On May 7, two police officers involved in Shawn’s arrest testified in the proceedings. But on that date, Boyce’s defence attorney Jagdeo Singh made a no-case submission arguing that the testimony of the police officers was contradictory. He also argued that the elements of the offence had not been made out. The matter was adjourned by the magistrate to May 13.
On May 13, Basaw upheld the no-case submission and discharged Shawn.
Shawn Boyce’s discharge will, for some, evoke memories of the discharge of his brother Brad, in July 1998 by Justice Herbert Volney. Brad Boyce was charged with the manslaughter of Jason Johnson.
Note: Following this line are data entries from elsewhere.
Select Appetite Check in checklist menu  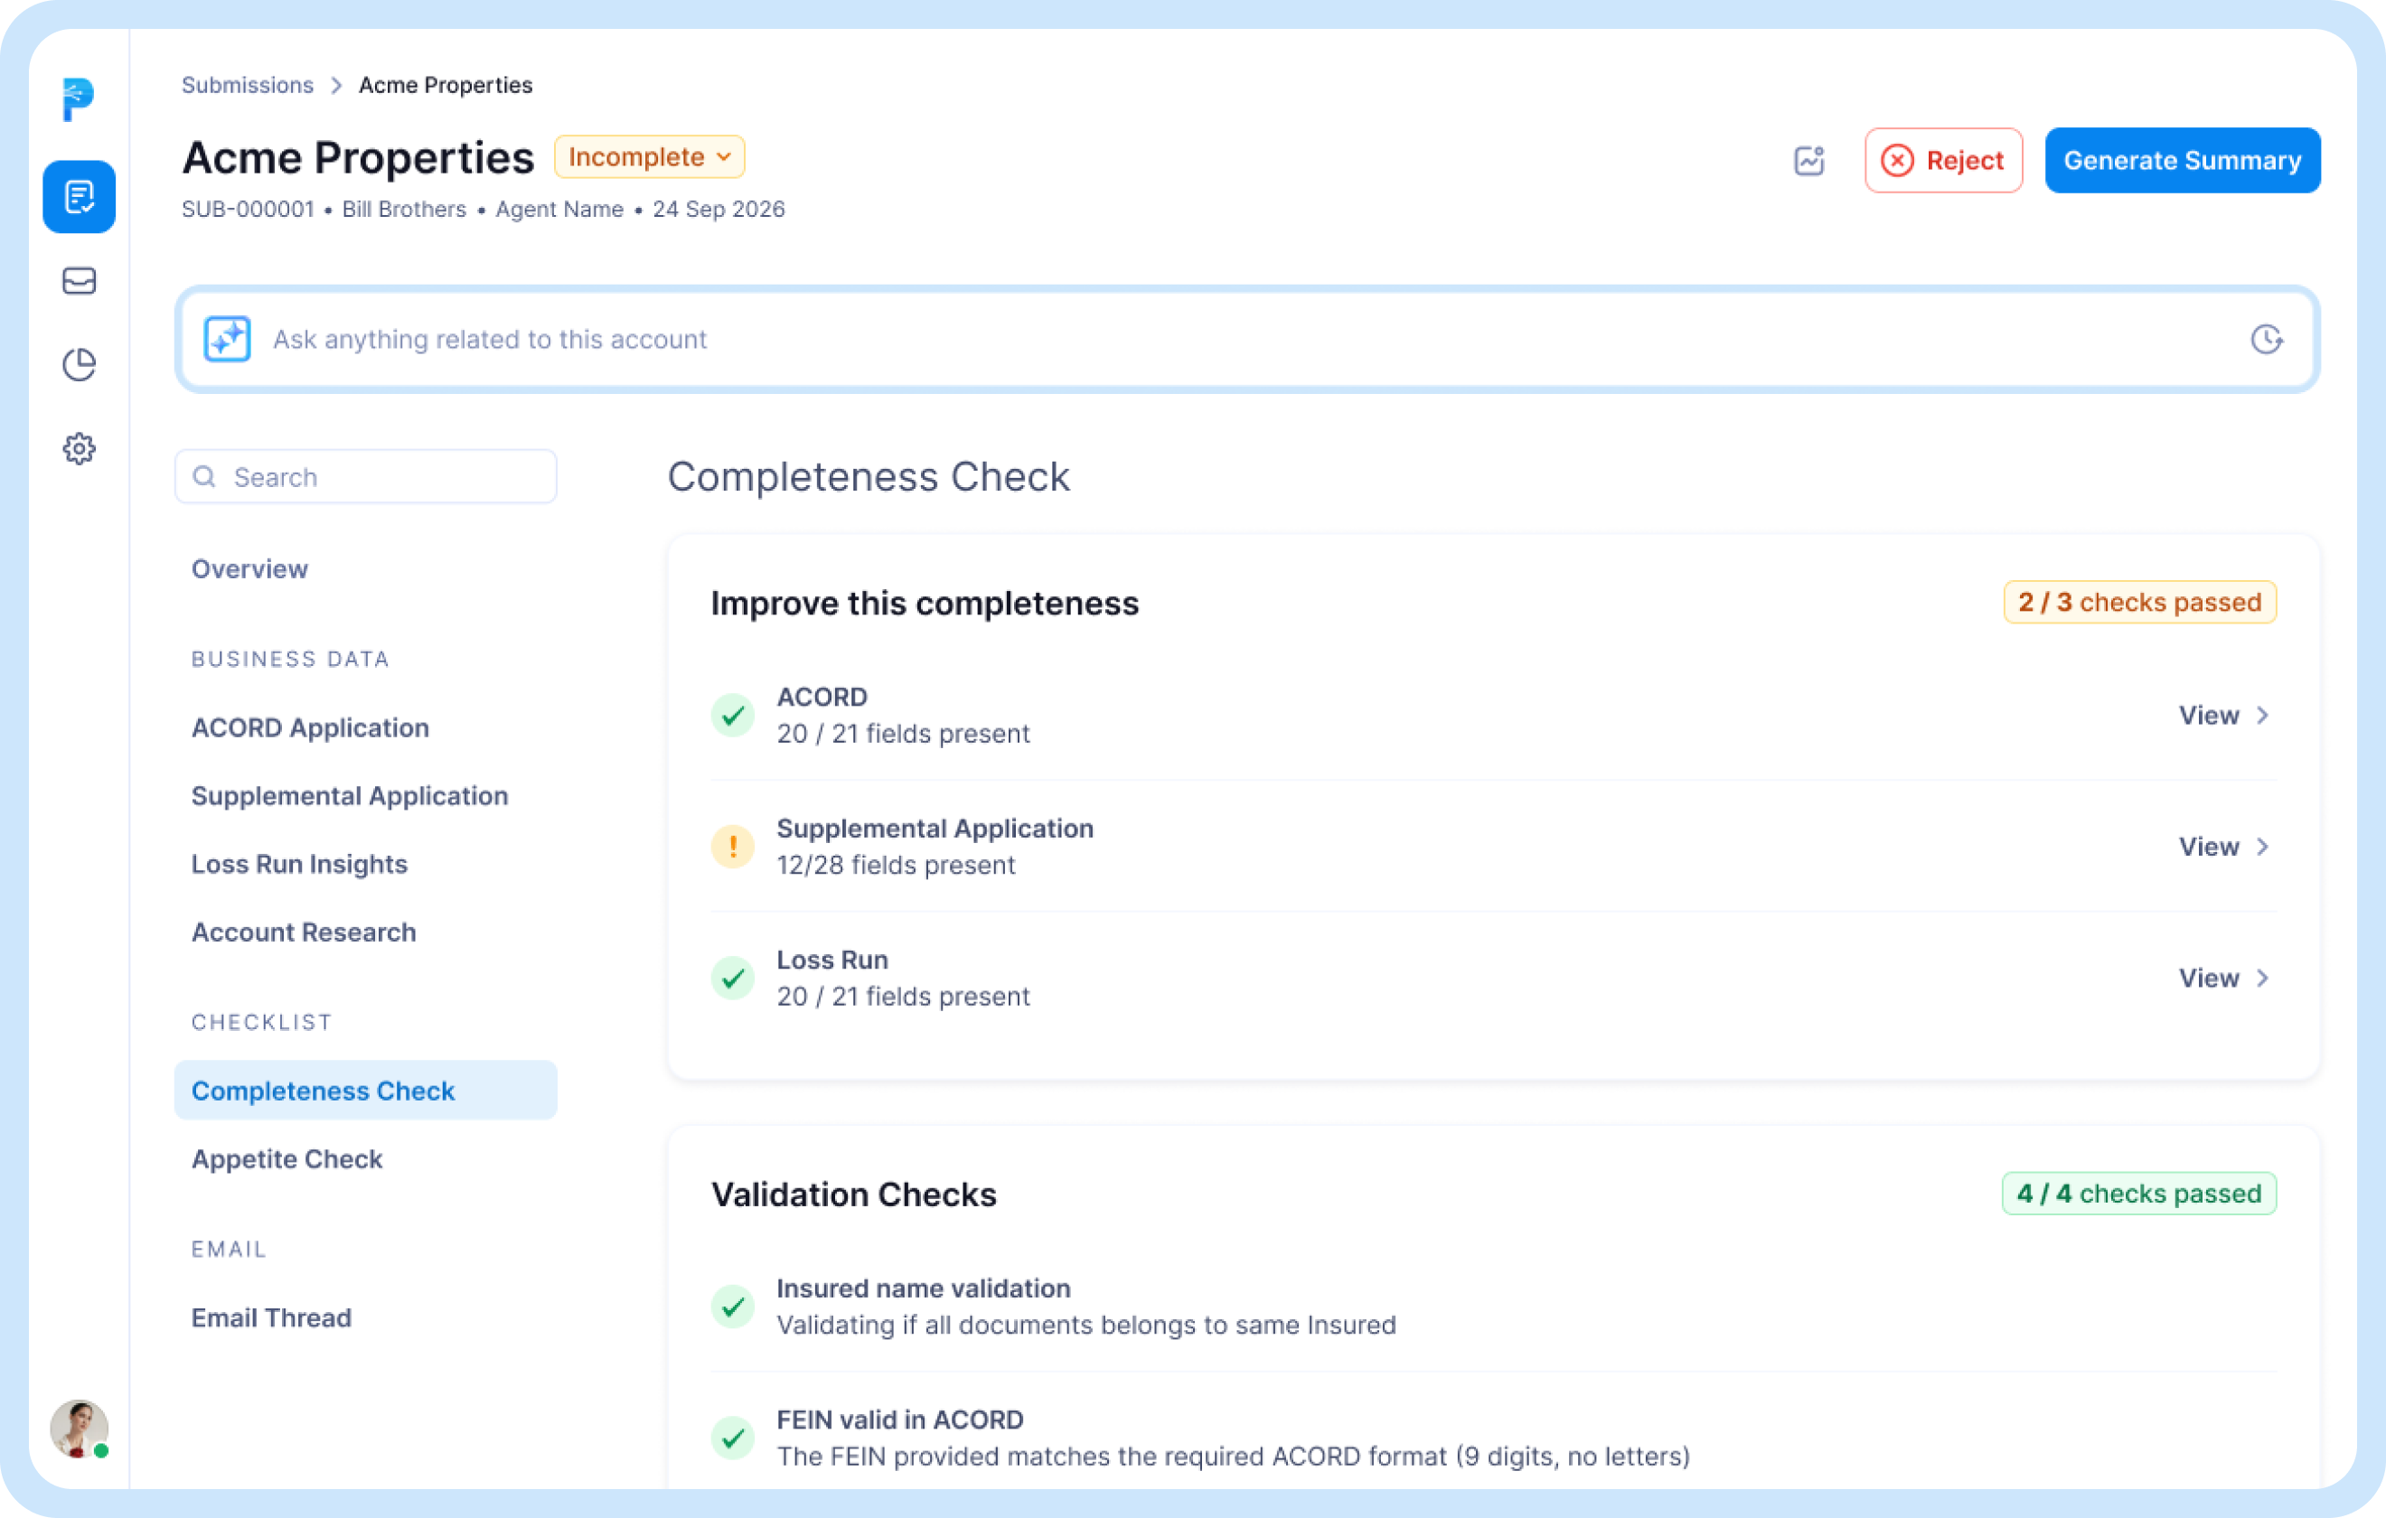(x=286, y=1158)
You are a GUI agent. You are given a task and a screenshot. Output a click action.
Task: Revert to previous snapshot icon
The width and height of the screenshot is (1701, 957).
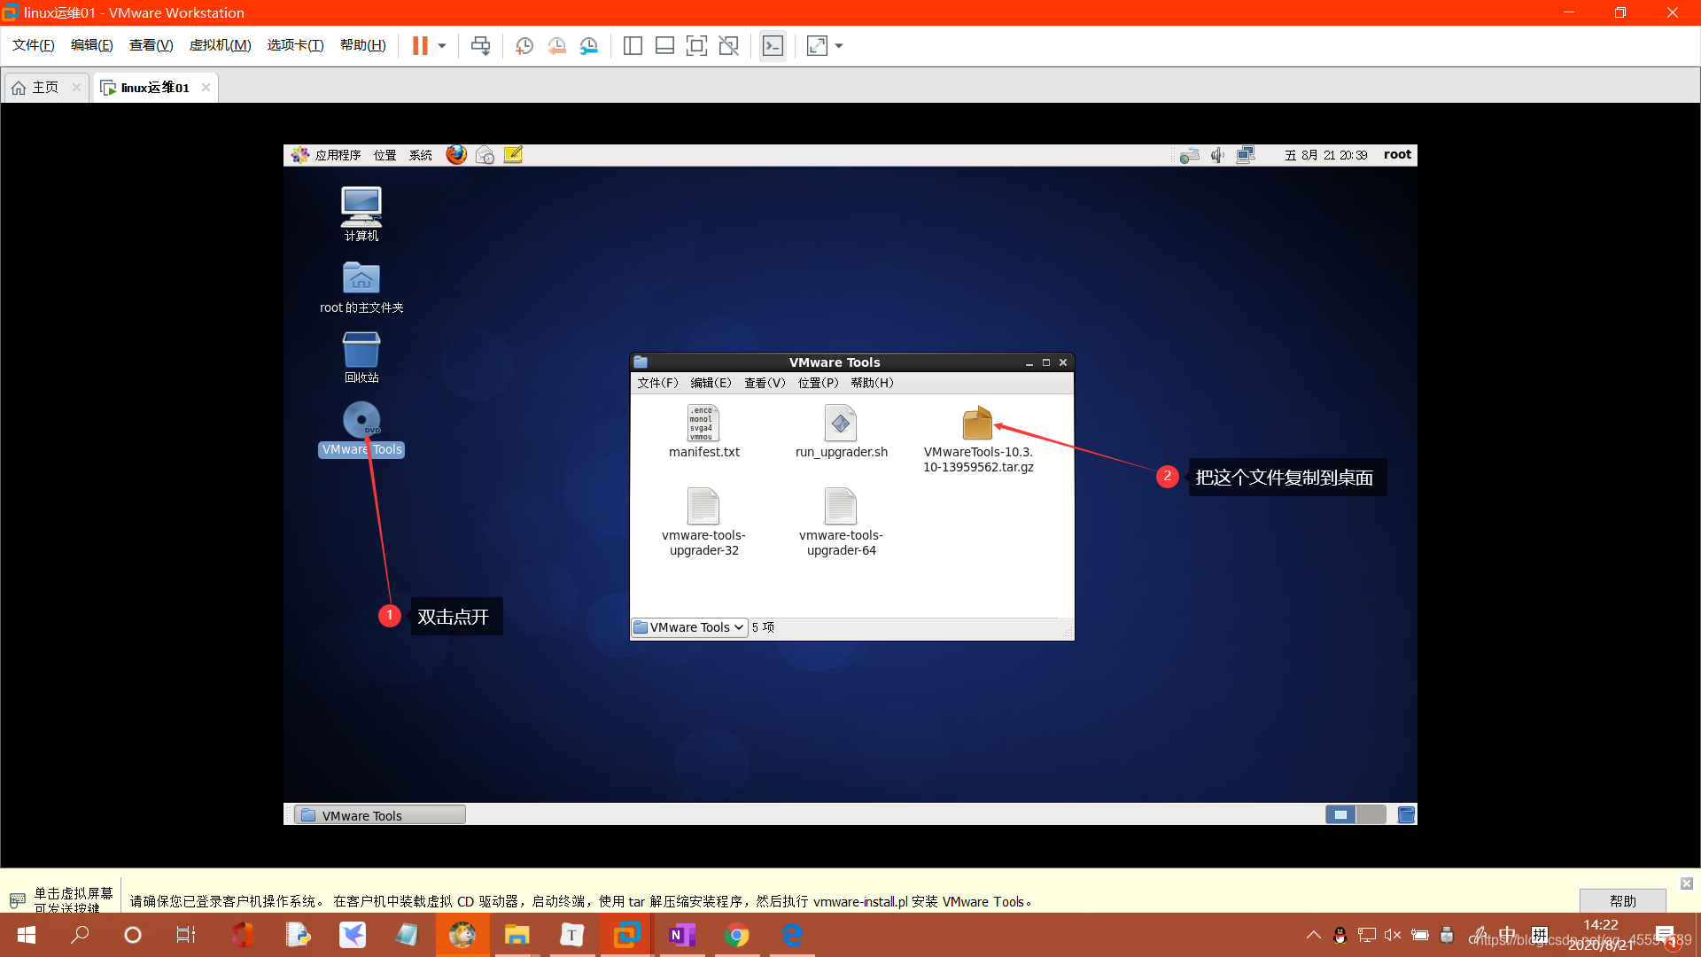pos(556,46)

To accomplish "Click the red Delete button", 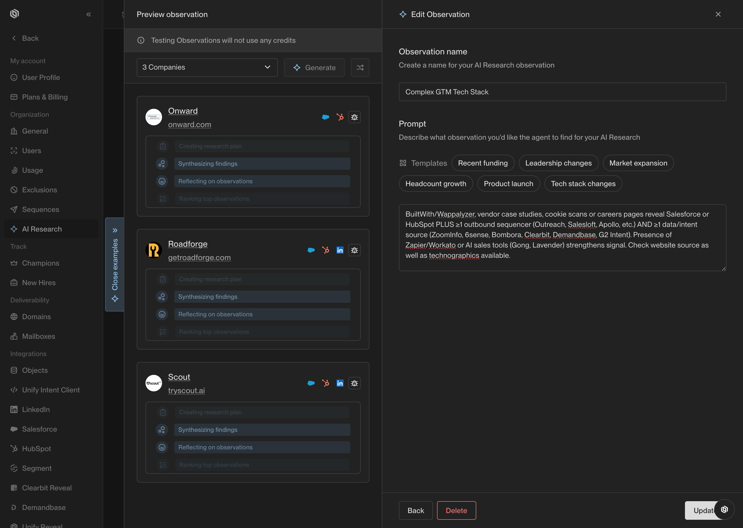I will tap(456, 510).

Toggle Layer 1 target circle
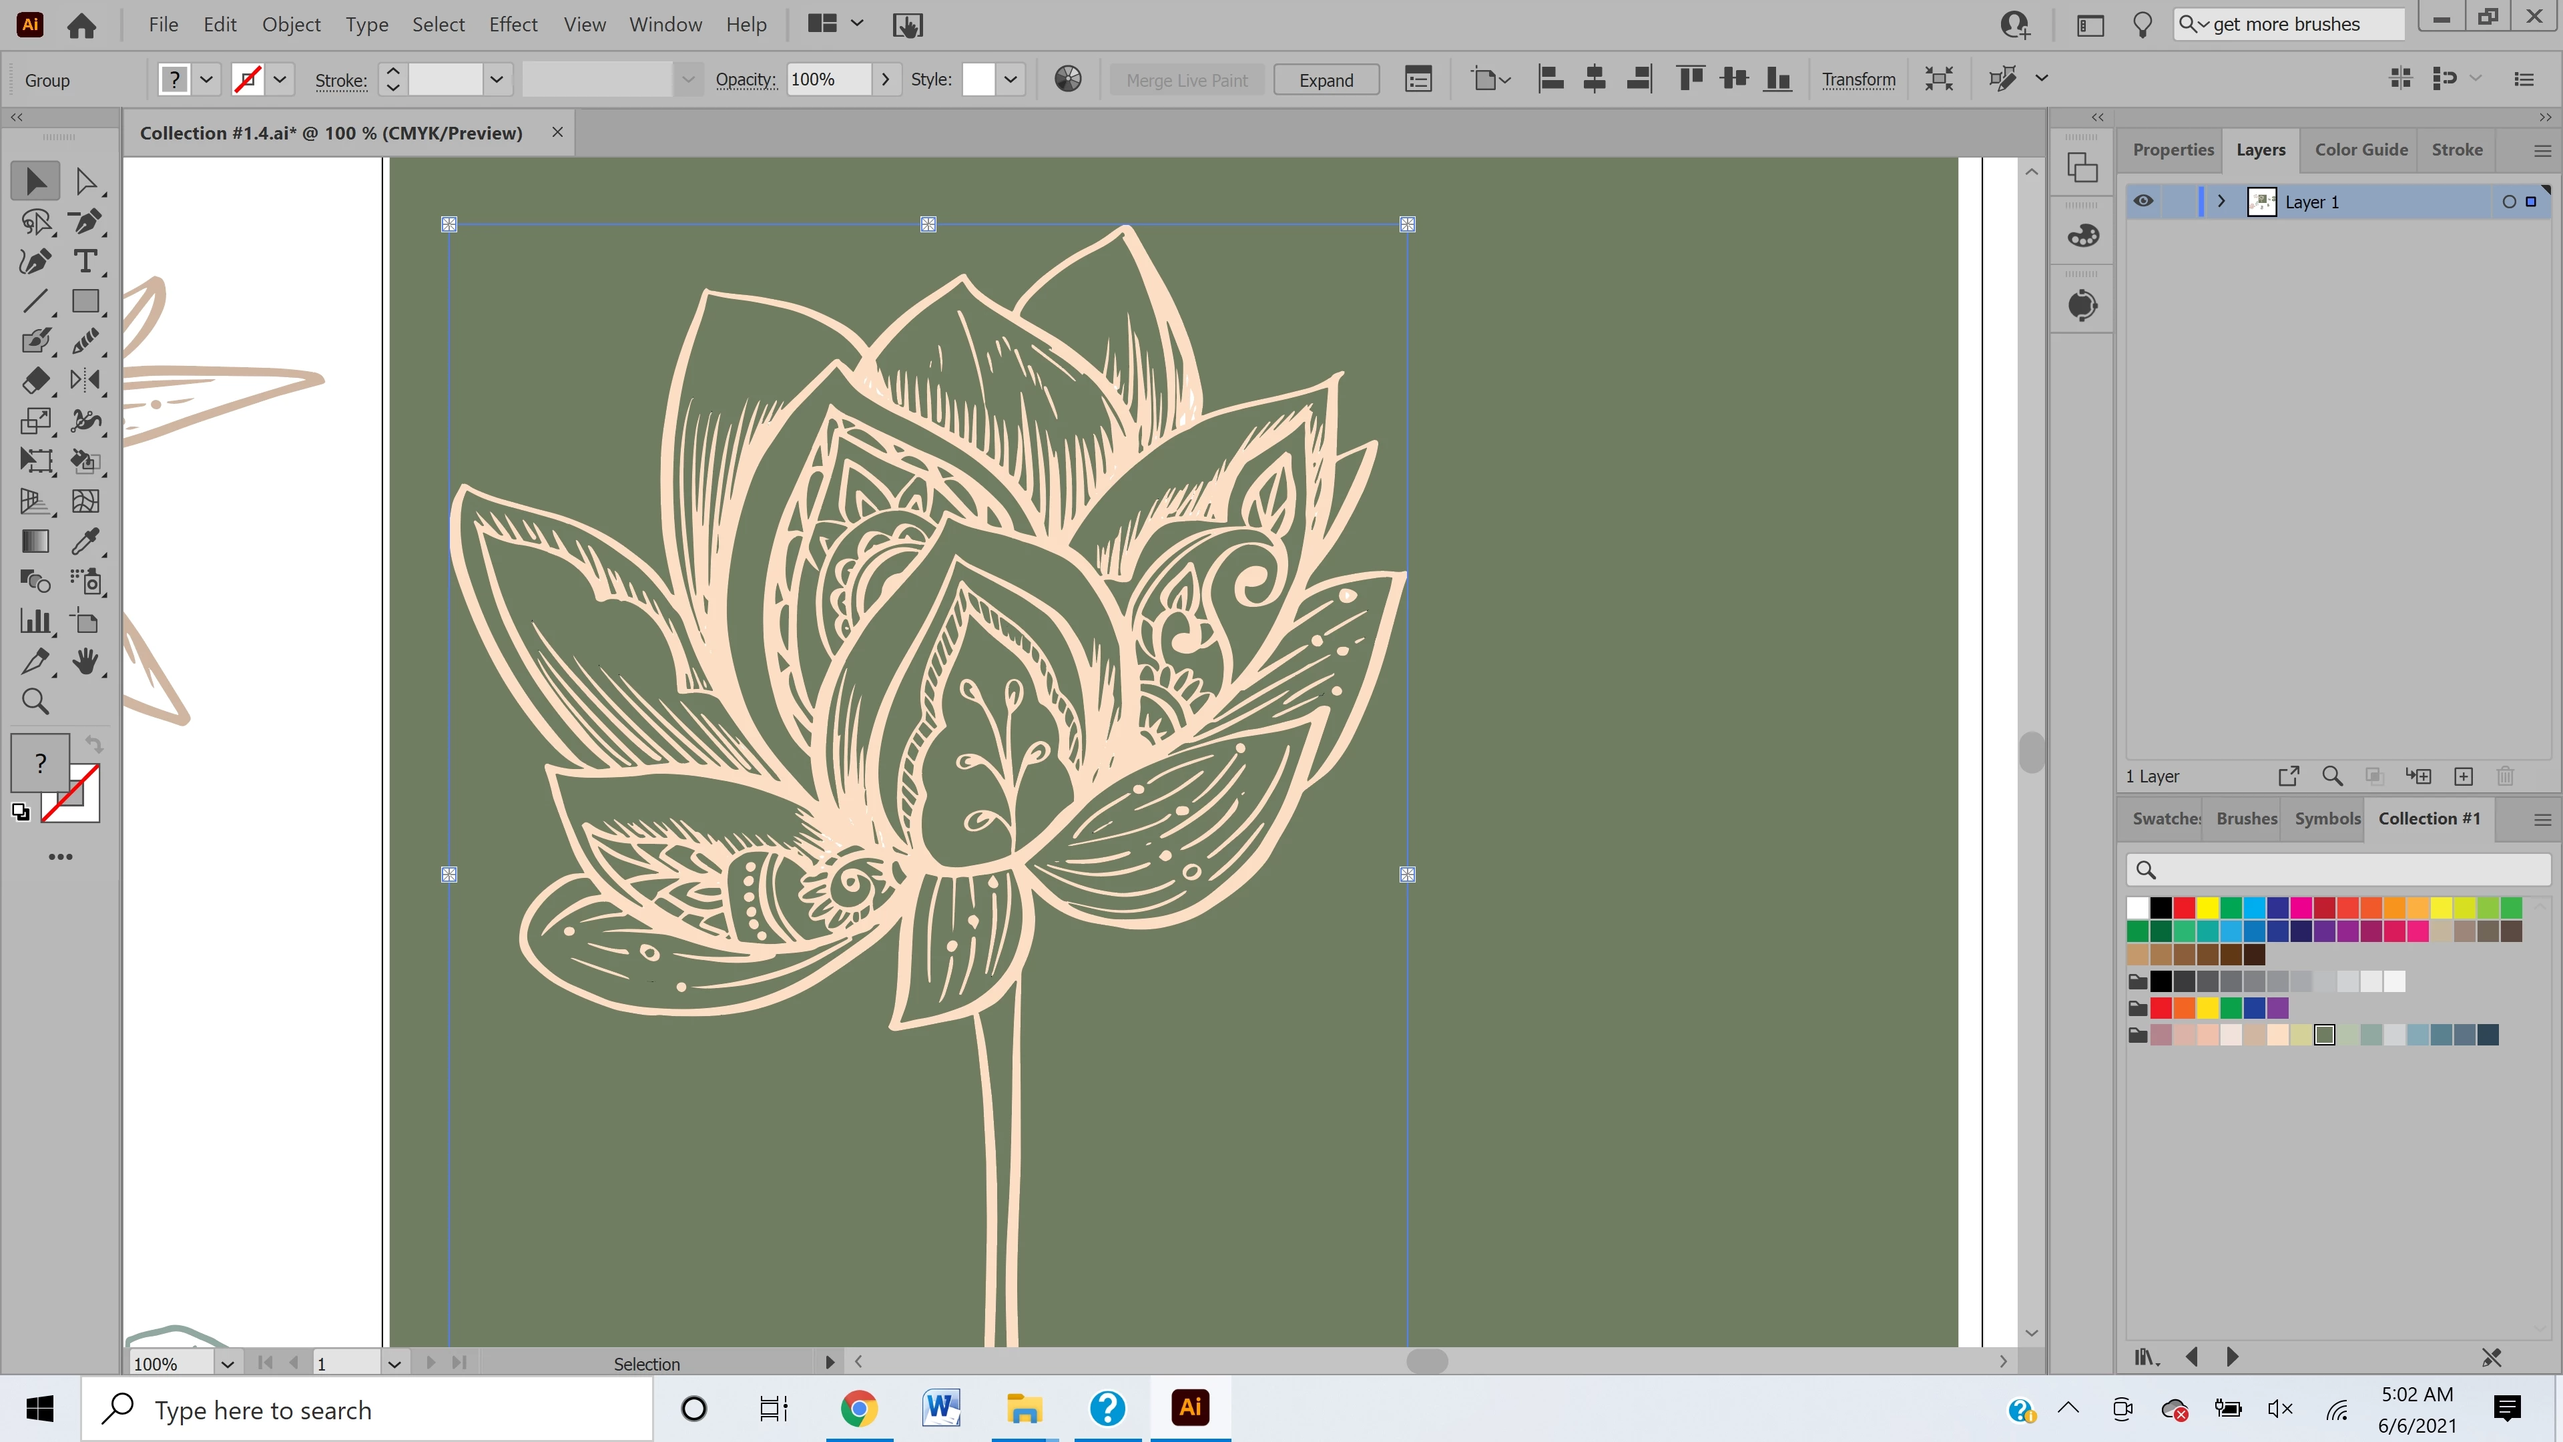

In the early hours of September 1, 1996 there was an altercation outside a nightclub in St James, in the course of which Brad Boyce struck Jason Johnson a blow to the head.
Johnson fell to the ground and was taken unconscious to San Fernando General Hospital, where he underwent an emergency craniotomy later in the day.
On September 9, he developed aspiration pneumonia and was put on a ventilator, where he remained in a coma until he died on September 16.
Boyce was charged with murder at the preliminary inquiry stage but this was reduced to manslaughter and he was tried before Volney and a jury in July 1998. He put forward two defences. The first was that he had acted in self-defence. The second was that the blow had not been the cause of Johnson’s death, which was attributable instead to two incidents which had occurred in hospital: the insertion of a feeding tube into the lung instead of the stomach and the temporary failure of the ventilator. In a move that the Privy Council later said was wrong in law, Volney controversially directed the jury to discharge Brad Boyce after he questioned the qualifications of Dr Hughvon Des Vignes the forensic pathologist in the case.
During the trial, Volney took what the Privy Council later called the “unusual” step of calling his own witness and questioning Des Vignes. Volney later decided that Des Vignes was not qualified to give the cause of death and that his evidence was inadmissible and should be withdrawn from the jury.